> _EXERCISE OBJECTIVE_:
Starting from the line in which "The height and width of the screenshot is (418, 1024)." appears, output every line down to the last line of the data below, exactly and without anything more.

> _EXTRACTED INFORMATION_:
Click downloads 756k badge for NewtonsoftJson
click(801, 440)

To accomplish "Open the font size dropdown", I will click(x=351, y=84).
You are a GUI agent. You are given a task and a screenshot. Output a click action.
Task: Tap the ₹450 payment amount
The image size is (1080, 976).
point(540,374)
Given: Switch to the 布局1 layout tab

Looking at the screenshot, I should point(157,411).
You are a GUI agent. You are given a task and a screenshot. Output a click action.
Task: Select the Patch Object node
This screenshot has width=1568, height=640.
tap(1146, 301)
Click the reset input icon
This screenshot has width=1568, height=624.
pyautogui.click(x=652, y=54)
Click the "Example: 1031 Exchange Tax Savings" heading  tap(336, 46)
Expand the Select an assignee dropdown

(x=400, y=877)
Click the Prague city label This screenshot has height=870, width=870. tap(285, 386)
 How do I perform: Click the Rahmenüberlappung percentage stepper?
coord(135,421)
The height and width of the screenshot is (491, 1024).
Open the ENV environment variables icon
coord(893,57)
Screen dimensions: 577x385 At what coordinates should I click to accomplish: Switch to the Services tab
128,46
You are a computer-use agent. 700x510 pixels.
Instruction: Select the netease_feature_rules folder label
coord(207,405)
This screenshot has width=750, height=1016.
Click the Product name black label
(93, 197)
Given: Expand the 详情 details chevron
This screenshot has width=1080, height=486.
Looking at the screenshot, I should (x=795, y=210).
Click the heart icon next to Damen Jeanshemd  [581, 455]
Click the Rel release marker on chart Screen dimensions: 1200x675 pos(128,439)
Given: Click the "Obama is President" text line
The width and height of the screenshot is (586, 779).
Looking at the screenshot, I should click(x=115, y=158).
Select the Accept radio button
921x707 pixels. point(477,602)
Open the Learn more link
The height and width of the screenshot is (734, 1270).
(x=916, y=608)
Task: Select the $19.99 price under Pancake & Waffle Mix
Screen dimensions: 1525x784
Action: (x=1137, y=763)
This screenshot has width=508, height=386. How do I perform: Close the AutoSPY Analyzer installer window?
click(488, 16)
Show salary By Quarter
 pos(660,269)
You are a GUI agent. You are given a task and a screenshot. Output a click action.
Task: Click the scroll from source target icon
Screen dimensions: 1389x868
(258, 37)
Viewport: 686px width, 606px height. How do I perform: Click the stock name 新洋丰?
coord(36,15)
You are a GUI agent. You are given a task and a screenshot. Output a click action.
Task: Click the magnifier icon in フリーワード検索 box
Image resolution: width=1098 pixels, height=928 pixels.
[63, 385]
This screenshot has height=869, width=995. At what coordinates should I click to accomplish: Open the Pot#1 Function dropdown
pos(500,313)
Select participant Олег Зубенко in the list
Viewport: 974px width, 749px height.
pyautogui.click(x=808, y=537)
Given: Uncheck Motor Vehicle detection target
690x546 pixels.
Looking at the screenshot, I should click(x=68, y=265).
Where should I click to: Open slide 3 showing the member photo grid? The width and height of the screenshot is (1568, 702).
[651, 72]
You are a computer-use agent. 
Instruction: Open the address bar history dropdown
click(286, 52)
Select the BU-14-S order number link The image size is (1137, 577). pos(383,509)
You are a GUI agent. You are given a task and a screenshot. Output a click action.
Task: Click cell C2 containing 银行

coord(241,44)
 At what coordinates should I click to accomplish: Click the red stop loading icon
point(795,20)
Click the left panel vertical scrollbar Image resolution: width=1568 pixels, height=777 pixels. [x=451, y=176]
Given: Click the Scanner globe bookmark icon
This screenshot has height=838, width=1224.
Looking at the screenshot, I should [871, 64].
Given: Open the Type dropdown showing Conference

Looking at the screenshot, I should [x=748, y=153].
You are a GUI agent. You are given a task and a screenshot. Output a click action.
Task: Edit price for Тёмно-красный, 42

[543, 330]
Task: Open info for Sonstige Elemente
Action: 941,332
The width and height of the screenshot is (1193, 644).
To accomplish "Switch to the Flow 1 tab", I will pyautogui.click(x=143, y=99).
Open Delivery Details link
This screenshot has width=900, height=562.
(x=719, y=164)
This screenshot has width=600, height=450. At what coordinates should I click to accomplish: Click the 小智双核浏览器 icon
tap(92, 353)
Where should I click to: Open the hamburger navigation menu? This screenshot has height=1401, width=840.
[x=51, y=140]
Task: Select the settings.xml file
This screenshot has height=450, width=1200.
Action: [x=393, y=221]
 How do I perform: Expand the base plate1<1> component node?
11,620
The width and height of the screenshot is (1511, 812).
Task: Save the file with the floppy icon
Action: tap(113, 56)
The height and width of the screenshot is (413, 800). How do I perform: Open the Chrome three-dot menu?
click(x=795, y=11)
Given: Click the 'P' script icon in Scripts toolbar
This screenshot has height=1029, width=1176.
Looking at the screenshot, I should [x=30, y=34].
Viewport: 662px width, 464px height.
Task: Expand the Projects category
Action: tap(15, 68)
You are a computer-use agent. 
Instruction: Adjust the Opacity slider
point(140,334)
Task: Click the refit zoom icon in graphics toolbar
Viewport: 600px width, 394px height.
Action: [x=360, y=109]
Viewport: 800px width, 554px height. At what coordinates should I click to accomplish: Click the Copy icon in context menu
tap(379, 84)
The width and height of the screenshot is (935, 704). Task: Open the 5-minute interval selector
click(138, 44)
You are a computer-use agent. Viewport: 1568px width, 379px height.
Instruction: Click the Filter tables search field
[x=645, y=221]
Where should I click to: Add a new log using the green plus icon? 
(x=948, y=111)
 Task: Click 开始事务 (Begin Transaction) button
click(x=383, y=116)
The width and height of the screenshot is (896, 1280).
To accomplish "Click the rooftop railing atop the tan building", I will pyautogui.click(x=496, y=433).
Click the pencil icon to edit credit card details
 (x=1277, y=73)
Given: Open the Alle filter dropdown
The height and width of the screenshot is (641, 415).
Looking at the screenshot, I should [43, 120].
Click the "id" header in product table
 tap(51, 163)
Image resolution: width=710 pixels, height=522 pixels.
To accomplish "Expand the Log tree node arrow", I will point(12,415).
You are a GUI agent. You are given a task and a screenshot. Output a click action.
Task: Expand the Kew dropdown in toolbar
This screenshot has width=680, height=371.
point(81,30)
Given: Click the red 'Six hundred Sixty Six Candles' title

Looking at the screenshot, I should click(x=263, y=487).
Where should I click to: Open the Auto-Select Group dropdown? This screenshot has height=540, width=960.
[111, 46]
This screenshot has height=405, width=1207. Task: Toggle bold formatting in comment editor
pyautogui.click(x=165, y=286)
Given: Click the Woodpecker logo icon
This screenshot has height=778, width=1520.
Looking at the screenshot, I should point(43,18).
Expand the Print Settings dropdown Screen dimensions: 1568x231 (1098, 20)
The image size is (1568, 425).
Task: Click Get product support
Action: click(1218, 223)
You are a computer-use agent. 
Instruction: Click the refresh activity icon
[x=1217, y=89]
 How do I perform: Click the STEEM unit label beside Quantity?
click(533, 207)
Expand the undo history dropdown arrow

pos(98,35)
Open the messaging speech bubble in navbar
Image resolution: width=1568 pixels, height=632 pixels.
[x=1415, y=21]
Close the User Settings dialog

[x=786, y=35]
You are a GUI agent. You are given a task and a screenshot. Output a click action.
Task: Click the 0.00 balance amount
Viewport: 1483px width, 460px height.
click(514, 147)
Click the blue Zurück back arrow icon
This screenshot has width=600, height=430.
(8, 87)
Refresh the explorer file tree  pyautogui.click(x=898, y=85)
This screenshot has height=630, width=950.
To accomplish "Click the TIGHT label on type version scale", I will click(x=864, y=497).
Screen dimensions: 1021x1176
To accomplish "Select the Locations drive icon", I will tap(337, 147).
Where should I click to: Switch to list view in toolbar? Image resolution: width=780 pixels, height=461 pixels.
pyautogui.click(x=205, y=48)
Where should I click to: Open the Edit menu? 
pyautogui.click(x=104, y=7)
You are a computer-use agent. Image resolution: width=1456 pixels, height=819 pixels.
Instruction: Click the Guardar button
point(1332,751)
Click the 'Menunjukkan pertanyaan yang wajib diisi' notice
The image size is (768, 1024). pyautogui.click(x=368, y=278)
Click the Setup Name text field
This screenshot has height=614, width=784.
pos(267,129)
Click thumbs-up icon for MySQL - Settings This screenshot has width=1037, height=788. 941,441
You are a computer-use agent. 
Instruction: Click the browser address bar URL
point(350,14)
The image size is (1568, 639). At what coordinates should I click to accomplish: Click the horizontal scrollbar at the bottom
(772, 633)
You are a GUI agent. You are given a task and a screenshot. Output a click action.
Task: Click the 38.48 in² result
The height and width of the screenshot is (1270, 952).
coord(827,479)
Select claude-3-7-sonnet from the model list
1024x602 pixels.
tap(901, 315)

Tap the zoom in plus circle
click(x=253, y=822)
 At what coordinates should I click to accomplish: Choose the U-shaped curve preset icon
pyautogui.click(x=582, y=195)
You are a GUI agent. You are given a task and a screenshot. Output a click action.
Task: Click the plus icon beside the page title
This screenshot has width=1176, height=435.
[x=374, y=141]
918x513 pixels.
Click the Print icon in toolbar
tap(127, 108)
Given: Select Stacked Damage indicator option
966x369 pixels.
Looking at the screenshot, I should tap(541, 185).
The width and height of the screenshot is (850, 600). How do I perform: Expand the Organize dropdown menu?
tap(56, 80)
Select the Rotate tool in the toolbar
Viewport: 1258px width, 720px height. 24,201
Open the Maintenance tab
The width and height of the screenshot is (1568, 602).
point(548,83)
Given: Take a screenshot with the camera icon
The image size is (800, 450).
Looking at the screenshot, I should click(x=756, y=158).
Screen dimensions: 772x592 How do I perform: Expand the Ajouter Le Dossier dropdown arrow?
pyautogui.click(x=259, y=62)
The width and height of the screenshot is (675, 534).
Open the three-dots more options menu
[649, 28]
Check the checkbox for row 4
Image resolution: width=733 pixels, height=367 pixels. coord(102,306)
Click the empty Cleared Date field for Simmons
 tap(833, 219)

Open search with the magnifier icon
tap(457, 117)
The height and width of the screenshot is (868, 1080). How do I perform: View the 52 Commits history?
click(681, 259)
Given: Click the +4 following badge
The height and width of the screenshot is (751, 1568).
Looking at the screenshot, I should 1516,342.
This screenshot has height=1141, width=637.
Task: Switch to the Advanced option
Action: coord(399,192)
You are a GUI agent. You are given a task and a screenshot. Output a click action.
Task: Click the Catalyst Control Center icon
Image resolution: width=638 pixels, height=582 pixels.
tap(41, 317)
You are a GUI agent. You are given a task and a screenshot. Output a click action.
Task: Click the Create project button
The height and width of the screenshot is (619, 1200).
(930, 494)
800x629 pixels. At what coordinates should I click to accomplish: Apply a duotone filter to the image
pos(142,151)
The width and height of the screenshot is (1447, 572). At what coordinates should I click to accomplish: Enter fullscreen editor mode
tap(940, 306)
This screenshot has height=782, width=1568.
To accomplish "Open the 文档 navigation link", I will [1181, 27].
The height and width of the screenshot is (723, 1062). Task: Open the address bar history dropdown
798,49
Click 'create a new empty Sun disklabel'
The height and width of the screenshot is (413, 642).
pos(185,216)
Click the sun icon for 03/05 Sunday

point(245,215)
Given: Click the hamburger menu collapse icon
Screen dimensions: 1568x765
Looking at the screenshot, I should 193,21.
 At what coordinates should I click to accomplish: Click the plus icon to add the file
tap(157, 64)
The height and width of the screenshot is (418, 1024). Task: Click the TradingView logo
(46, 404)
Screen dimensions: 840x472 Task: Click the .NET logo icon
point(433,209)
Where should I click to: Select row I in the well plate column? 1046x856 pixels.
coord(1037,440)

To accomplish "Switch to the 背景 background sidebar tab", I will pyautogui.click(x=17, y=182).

> _ANSWER BELOW_:
The height and width of the screenshot is (418, 1024). Task: Click the TradingView logo
(46, 404)
Screen dimensions: 840x472 Task: Click the .NET logo icon
point(433,209)
Where should I click to: Select row I in the well plate column? 1046x856 pixels.
coord(1037,440)

To accomplish "Switch to the 背景 background sidebar tab", I will pyautogui.click(x=17, y=182).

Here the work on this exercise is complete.